▶ Passage to read:

╭──

But that’s not what we’re seeing here. Now the line of code in the stack trace doesn’t match the file on disk at all. It seems to correspond to what is running, but not what is on disk. The reason is that Python uses a module called linecache to read the line of source. As the name implies, linecache caches file contents, so that reading many different lines from a file won’t try to open the same file many times.
What must have happened here is that the file had one program in it, and then was read (and cached) by linecache for some reason. That first program is what is running. Then the file was re-written with a second program. Linecache checks the modification time to invalidate the cache, but if the file was rewritten quickly enough to not have a different modification time, then the stale cache would be used. This is why the stack trace has the correct line of code, even though the file on disk doesn’t.
A quick look in the __pycache__ directory in the tmp directory shows a .pyc file, and if I dump it with show_pyc.py, I can see that it has the code I’m interested in. But rather than try to read disassembled bytecode, I can get the source from the stale copy in linecache!

╰──

▶ Supplied material:
╭──

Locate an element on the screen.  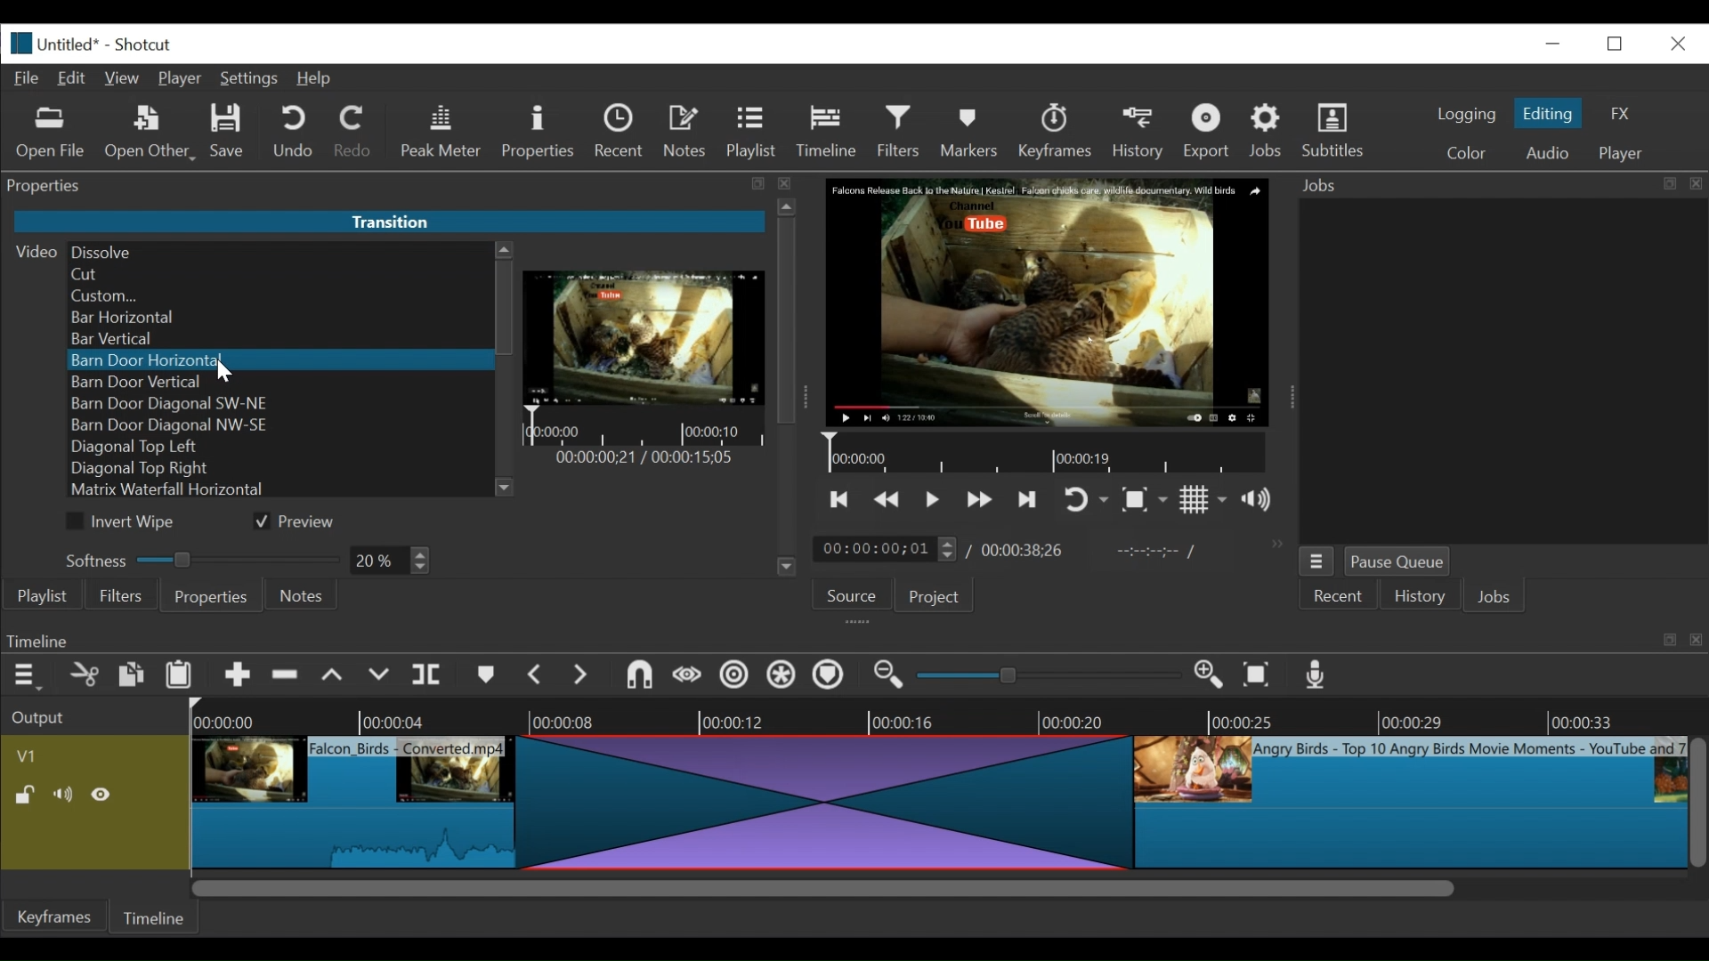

╰──

▶ Work required: Reproduce the linecache passage word for word, from its first sentence to its last.

▶ Worked answer:
But that’s not what we’re seeing here. Now the line of code in the stack trace doesn’t match the file on disk at all. It seems to correspond to what is running, but not what is on disk. The reason is that Python uses a module called linecache to read the line of source. As the name implies, linecache caches file contents, so that reading many different lines from a file won’t try to open the same file many times.
What must have happened here is that the file had one program in it, and then was read (and cached) by linecache for some reason. That first program is what is running. Then the file was re-written with a second program. Linecache checks the modification time to invalidate the cache, but if the file was rewritten quickly enough to not have a different modification time, then the stale cache would be used. This is why the stack trace has the correct line of code, even though the file on disk doesn’t.
A quick look in the __pycache__ directory in the tmp directory shows a .pyc file, and if I dump it with show_pyc.py, I can see that it has the code I’m interested in. But rather than try to read disassembled bytecode, I can get the source from the stale copy in linecache!